1. PNS has the potential to offer greater precision than other forms of neuromodulation.
“Neuromodulation refers to any treatment that regulates the nervous system through implanted devices,” says Barolat. “The devices can be implanted in the brain, the spinal cord, or the peripheral nerves”—generally the sciatic nerve in lower-limb amputees, and the radial, median, and ulnar nerves in upper-limb amputees.
Currently, most neuromodulation treatments for phantom pain involve spinal cord implants rather than peripheral nerve devices. PNS devices lie closer to the perceived source of phantom pain (the residual limb, rather than the spine) than other neuromodulation devices, so they promise greater precision and more comprehensive relief. It’s like the difference between dumping a bucket of water onto a campfire, versus dropping fire retardant from an air tanker once the forest is ablaze.
“I can use neuromodulation to treat phantom limb pain today,” Barolat says. “I treat a lot of patients who have amputation pain. Hopefully this new type of device will give me better results than what I can obtain today.”

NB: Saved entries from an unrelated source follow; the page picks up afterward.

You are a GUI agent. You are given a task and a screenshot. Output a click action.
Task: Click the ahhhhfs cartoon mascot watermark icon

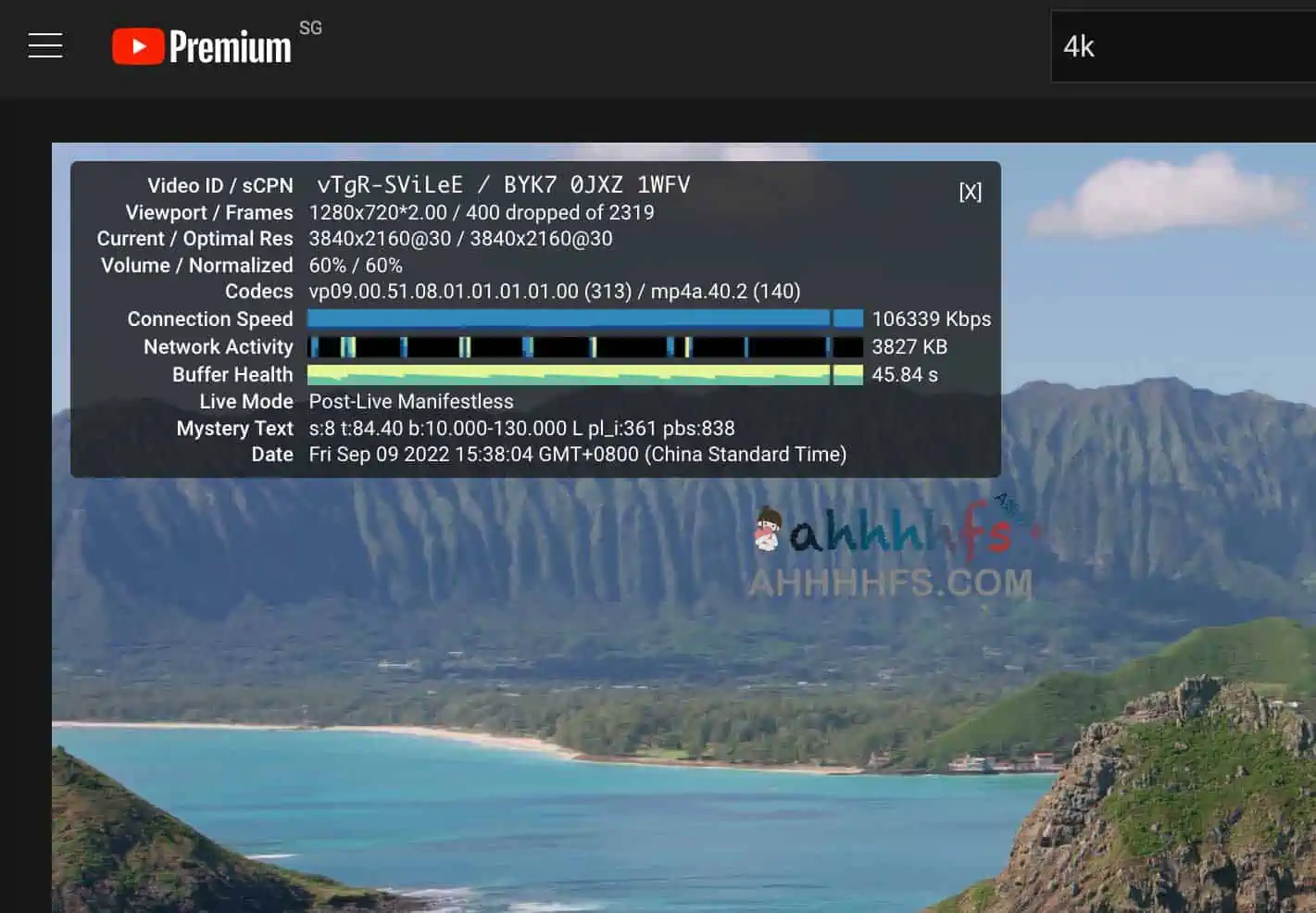(768, 530)
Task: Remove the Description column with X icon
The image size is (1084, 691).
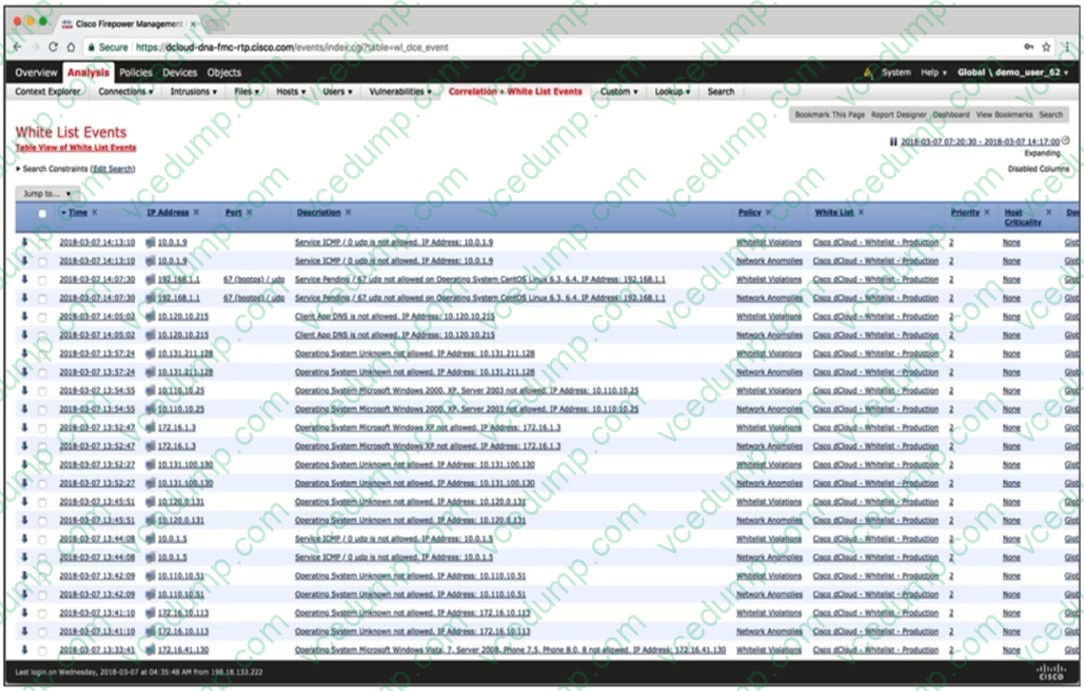Action: (x=348, y=213)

2. Next-gen PNS technologies will wrap directly around the peripheral nerves.
Current PNS systems operate through small, threaded electrodes that don’t make direct contact with the peripheral nerves. The emerging technology will operate through cuffs that wrap around the peripheral nerve and remain in place permanently, a la pacemakers.

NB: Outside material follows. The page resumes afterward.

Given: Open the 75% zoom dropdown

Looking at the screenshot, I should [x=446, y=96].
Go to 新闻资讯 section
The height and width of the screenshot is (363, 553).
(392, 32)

When this type of implant was initially tried decades ago, says Barolot, the nerves swelled and were constrained by the cuffs, resulting in nerve damage. “That’s why that modality was abandoned,” he explains. “But now they can make cuffs that will expand with the nerve, so there is renewed interest in it.” There are also multiple cuff sizes that can be fitted to the nerve(s) during implantation, adding another layer of precision.
3. New PNS systems will target subsets of peripheral nerves.

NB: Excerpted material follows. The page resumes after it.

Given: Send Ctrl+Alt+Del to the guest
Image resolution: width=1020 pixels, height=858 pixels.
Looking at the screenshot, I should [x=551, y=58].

Today’s PNS devices operate on an all-or-nothing basis, Barolat says. “We can simulate the whole nerve or do nothing,” he says. “The current technology is not selective for the smaller fibers that make up the nerve.” Specifically, the existing systems aren’t capable of differentiating between sensory fibers (which convey information related to touch, temperature, pressure, and so forth), motor fibers (which interact with muscles), and nociceptors (which convey pain signals). New PNS systems will allow stimulation to be delivered to subsets of fibers within the nerves, allowing for infinitely greater precision than current technology can achieve.
“It’s very sophisticated,” Barolat says, “because it can be made to sense the electrical signals coming from the nervous system. So it can recognize the pain signal and set the stimulation patterns accordingly. That’s critical, because it’s more advantageous if the system can self-regulate.”
4. Emerging PNS devices will provide two-way communication.
Since they’re capable of distinguishing between different types of nerve fibers, next-gen PNS devices can gather input from sensory and motor fibers to improve prosthetic control and function. “The beauty of these devices is they can be integrated to control many kinds of signals,” says Barolat. “They not only stimulate, they allow you to sense. They might allow you to move the muscles.” While their primary purpose remains phantom pain control, Barolat is excited to see what broader neurological gains might be possible with the new PNS devices.
5. The future hasn’t quite arrived—but it’s closing in.
Before new PNS therapies can gain wide application, here’s what has to happen. First, Barolat will conduct cadaver studies to perfect the surgical technique for implanting the devices. Then comes an initial clinical trial involving fewer than a dozen patients, followed by a series of larger trials involving broader and more diverse populations. A final study for FDA approval is probably at least two years away.
Even then, says Barolat, it will take time to gain acceptance within the medical community. “Neuromodulation has been around for decades,” he notes, “but a lot of doctors aren’t really aware of it, and many insurance companies still tend to think of it as an experimental treatment.” He routinely battles insurance companies for coverage of neuromodulation treatments that already have FDA approval, so it will be that much harder to win coverage for a brand-new approach.
“There is a lot of intertia,” he says. “And it’s true that neuromodulation might not work unless the treatment is overseen by people who really know what they’re doing. There aren’t many people who have that knowledge.”